**** WORKING DATA ****

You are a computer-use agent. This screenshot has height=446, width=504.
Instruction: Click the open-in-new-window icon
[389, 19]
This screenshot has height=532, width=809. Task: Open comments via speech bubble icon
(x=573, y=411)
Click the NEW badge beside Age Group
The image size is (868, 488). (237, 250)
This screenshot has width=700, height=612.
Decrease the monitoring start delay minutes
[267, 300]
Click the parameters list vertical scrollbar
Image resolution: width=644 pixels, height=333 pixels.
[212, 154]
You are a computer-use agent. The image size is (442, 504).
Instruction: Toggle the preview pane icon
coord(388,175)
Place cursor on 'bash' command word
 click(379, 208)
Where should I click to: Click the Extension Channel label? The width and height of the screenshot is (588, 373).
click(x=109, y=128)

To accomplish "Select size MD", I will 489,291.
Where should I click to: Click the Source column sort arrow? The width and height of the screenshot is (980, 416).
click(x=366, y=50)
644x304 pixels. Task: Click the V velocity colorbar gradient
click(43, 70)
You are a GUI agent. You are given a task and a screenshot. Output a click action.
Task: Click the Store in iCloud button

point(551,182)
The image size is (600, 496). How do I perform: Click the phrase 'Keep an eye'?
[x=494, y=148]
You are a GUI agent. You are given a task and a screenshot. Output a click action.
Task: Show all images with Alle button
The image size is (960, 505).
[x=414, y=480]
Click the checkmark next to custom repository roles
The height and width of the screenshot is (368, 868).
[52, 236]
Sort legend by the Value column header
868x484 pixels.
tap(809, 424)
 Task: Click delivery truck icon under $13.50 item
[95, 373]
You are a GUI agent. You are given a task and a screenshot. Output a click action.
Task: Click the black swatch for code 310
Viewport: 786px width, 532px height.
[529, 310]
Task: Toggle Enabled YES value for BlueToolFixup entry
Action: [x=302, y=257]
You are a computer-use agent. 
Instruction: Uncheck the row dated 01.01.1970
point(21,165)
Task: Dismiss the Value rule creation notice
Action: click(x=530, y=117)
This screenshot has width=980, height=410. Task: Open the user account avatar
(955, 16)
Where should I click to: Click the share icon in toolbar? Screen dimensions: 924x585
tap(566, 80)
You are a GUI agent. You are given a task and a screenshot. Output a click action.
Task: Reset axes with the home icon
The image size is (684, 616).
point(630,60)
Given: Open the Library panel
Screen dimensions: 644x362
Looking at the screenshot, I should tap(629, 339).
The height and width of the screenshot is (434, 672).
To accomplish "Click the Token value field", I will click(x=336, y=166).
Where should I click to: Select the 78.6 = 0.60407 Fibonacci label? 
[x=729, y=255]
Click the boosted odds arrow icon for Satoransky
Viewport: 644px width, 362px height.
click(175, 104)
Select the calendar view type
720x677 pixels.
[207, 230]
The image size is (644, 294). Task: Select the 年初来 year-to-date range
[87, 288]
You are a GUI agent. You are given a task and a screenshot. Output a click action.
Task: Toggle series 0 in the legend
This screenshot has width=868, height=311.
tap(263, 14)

****

YOUR OBJECTIVE
Where the word "legend" appears in a line of the entries above, count that line; give only the number.

TASK OUTPUT
2